Ces annonces ne rassurent pas tous les Verts. Au contraire. Depuis la sortie de Cécile Duflot et Pascal Canfin du gouvernement, ils s’opposent avec force à la politique écologique de François Hollande. Même si Canfin se montre relativement indulgent, à un an de la présidentielle, le tempo est particulièrement mal choisi pour que les écolos changent de position vis-à-vis du gouvernement.
David Cormand, le secrétaire national, par intérim, de EE-LV, "ne comprend pas ce que fait le Président : depuis 2012, les discours sont volontaires, mais au moment de passer à l’acte, il n’y a plus personne".
Près de lui, le porte-parole du parti, Julien Bayou, qui passe ses nuits debout place de la République, salue l’accord de Paris issu de la COP 21, regrette que "depuis 2012, le gouvernement ne [fasse] que de la communication sur les questions écologiques".
Même son de cloche chez Karima Delli. La députée européenne explique : "Sur le nucléaire, on se fout de notre pomme : envisager une fermeture de certaines centrales après 2018, c’est un peu léger, au moment où l’on commémore les trente ans de Tchernobyl."
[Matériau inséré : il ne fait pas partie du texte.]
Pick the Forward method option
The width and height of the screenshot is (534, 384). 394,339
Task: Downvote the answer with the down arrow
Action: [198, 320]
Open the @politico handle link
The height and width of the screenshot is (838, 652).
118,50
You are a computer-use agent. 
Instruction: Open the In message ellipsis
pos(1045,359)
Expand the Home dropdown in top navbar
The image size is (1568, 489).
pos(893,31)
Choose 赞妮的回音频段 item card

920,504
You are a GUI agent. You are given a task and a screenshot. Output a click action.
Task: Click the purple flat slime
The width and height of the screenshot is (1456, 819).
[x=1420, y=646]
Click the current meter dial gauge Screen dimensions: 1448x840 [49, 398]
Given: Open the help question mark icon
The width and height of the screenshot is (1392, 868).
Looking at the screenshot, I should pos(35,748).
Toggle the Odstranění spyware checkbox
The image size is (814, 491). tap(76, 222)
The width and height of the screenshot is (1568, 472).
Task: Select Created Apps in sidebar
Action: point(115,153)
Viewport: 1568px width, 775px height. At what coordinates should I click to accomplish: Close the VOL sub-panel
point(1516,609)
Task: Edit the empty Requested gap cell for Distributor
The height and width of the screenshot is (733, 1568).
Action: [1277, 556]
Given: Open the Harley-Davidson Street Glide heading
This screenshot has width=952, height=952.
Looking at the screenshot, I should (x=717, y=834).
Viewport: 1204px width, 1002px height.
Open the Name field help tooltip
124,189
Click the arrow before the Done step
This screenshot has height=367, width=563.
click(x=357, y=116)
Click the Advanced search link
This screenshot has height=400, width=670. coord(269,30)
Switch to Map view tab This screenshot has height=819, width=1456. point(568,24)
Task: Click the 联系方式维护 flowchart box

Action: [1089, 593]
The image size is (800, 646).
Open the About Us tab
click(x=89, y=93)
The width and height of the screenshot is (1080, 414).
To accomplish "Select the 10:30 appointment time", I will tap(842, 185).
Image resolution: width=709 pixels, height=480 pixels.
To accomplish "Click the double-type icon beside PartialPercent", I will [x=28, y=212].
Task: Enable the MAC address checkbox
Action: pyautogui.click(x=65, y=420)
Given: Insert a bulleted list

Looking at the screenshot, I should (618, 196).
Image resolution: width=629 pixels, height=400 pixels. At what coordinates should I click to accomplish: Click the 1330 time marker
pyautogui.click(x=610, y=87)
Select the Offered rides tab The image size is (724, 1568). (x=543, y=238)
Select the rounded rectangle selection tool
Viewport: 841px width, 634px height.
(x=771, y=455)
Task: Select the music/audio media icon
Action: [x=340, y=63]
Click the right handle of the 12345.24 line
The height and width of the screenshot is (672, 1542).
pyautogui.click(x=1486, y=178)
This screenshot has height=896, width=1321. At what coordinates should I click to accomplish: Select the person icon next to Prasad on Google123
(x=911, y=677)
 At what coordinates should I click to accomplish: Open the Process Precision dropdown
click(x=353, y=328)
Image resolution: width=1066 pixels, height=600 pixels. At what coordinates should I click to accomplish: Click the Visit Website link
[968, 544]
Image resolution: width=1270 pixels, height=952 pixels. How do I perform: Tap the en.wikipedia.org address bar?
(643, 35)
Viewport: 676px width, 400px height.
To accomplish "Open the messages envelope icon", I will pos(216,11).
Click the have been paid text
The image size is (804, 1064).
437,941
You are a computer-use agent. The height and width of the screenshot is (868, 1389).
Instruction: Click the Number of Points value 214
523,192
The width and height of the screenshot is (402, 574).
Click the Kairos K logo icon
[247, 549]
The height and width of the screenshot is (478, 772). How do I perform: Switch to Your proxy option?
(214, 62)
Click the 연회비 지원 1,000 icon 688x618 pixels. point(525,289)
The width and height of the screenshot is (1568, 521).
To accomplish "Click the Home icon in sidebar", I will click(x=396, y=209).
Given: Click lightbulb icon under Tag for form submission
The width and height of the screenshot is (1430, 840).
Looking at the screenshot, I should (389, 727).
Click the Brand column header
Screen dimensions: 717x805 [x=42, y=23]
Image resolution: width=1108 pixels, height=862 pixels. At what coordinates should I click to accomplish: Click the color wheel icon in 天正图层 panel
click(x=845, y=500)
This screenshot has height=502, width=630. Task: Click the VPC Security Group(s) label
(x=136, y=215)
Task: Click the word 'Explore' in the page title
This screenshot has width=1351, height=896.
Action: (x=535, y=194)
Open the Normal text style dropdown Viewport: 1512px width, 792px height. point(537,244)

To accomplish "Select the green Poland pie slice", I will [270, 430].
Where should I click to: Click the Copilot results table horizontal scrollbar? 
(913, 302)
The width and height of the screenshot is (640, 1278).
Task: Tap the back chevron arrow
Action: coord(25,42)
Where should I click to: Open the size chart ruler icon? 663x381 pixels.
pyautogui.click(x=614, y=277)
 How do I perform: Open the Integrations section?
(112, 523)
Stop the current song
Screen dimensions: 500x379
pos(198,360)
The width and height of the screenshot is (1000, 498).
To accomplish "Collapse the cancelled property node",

De son côté, Michèle Rivasi, eurodéputée EELV, a boycotté la conférence. "Je ne crois plus en ce qu’ils racontent. Ils ne feront pas tout ce qu’ils ont annoncé en un an. Ils avaient quatre ans, ils n’ont rien fait, et aujourd’hui, ils s’engagent sur un avenir dans lequel ils ne seront plus", lâche-t-elle froidement. Et d’ajouter : "Ils augmentent la durée de vie des centrales et ajoutent 3 milliards d’euros à EDF pour les deux EPR en Angleterre. C’est ça leurs avancées ? Je suis furieuse. Ils sont contents d’eux-mêmes, mais nous, on n’est pas content d’eux."
Pour l’eurodéputé ex-EELV Pascal Durand, qui "attendait beaucoup" de la conférence environnementale à son lancement après l’élection de Hollande, "ce ne sont que des mots : cette année ne sera qu’une gestion courante sans vague jusqu’aux élections, [Hollande] donne un peu à chacun pour ne mécontenter personne".